### Task statement
What the answer must hold is the line containing "You are a computer-use" and all lines after it through the end of the listing, copied exactly, with pictures left out.
*****
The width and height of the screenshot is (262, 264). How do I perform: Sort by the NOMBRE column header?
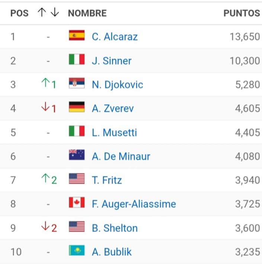pos(87,13)
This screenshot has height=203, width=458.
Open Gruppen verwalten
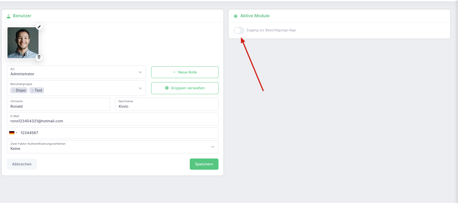pyautogui.click(x=185, y=88)
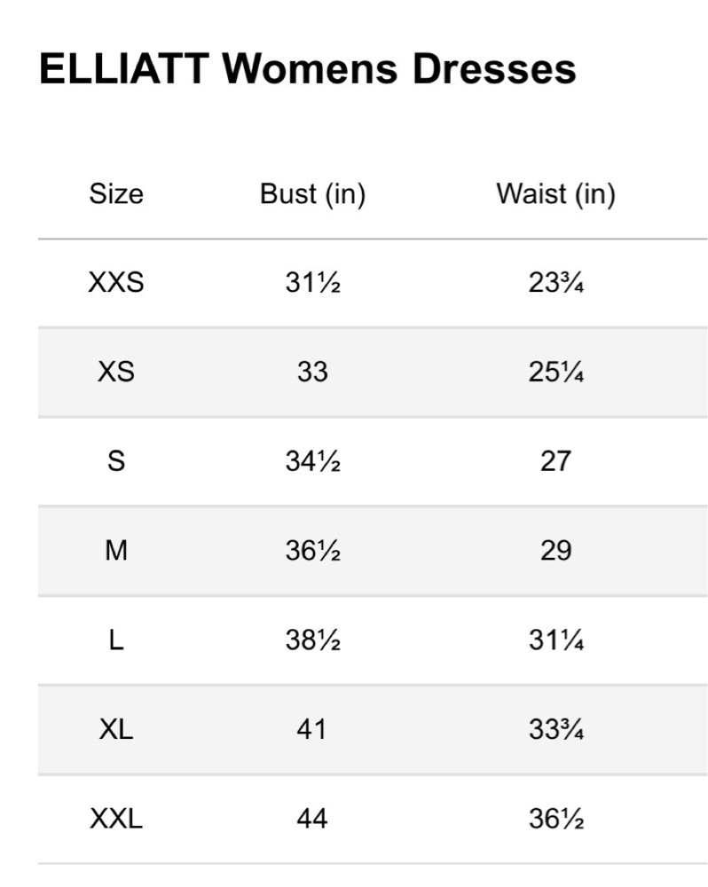Image resolution: width=708 pixels, height=887 pixels.
Task: Click the XL size row label
Action: click(x=116, y=729)

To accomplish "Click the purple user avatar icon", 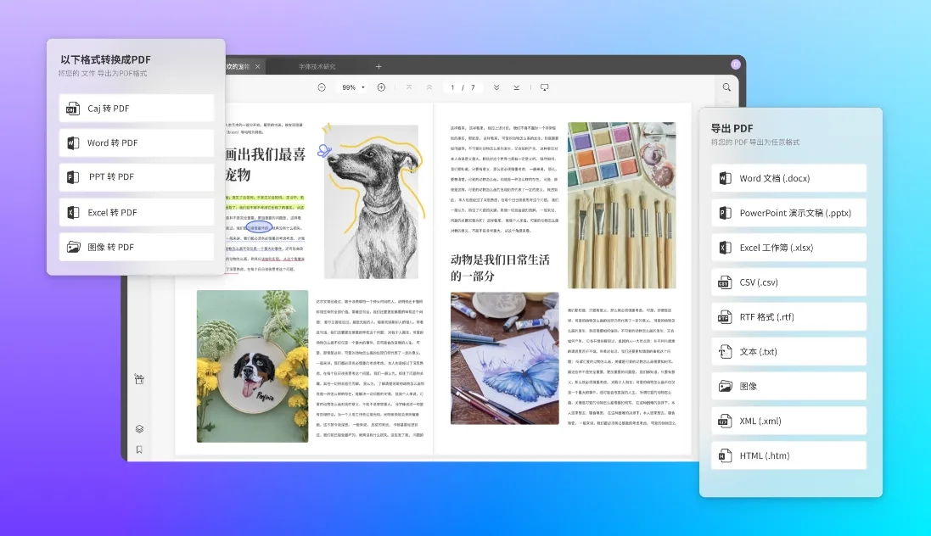I will (x=735, y=64).
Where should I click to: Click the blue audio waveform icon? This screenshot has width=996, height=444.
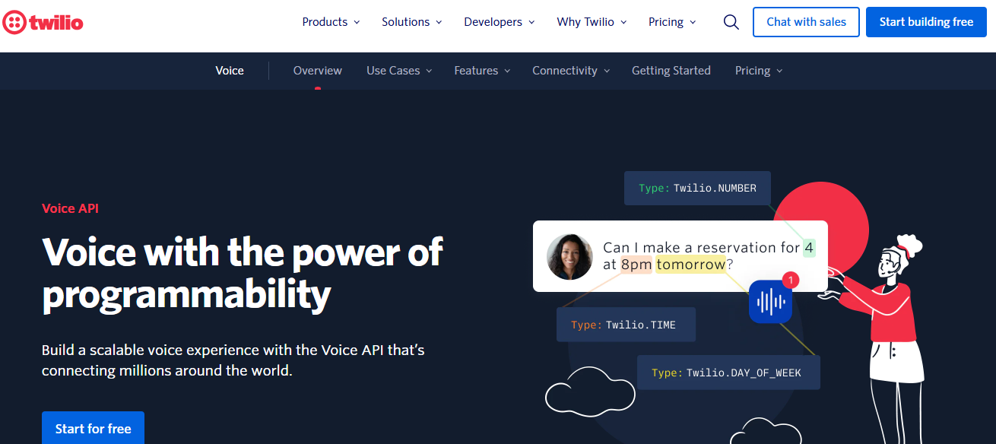(769, 301)
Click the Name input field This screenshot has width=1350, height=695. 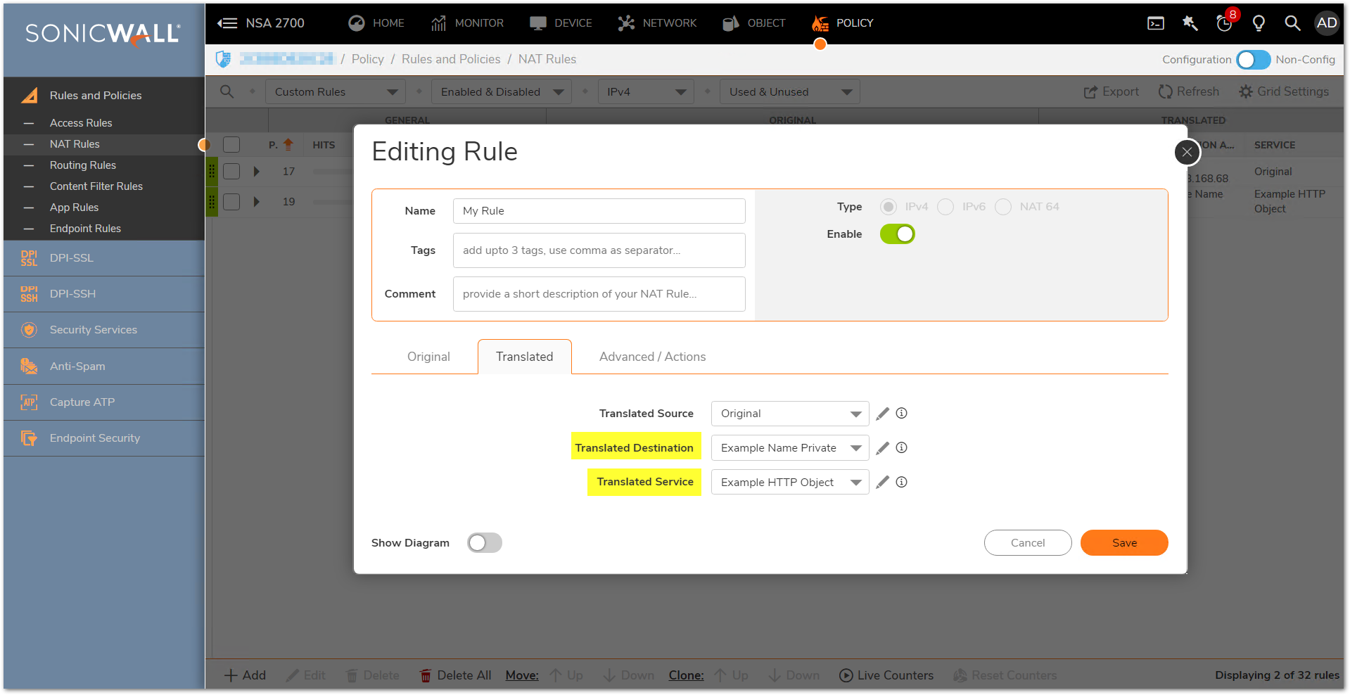click(599, 211)
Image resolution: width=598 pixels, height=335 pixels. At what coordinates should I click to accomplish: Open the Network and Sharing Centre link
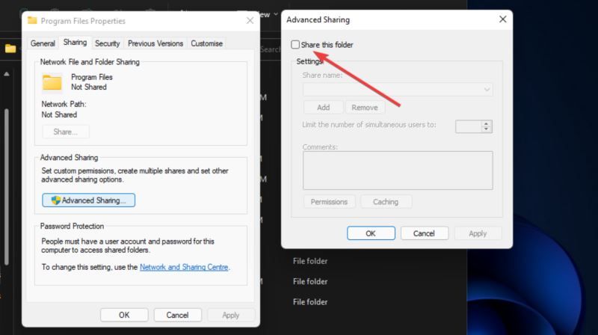[185, 267]
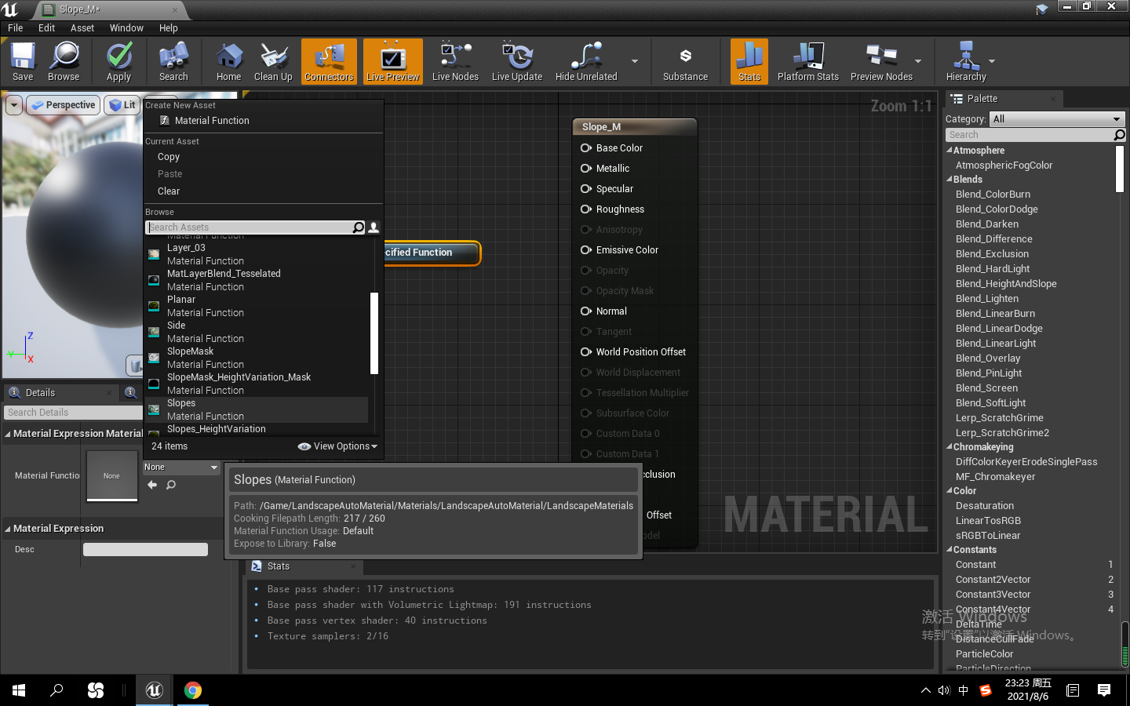Open the View Options dropdown
The width and height of the screenshot is (1130, 706).
tap(337, 446)
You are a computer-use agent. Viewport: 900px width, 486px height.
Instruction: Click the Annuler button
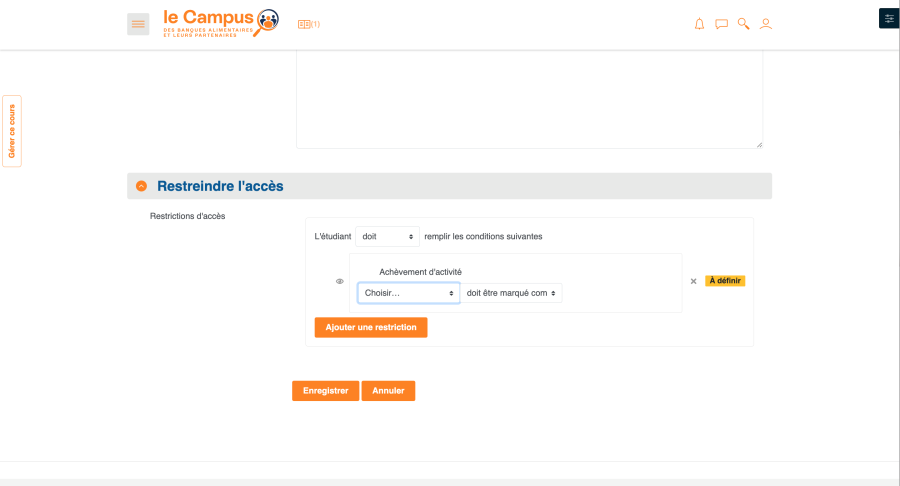click(x=388, y=391)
*****
### Written answer
You are a computer-use agent. Viewport: 900px width, 486px height.
Instruction: Click the Annuler button
click(x=388, y=391)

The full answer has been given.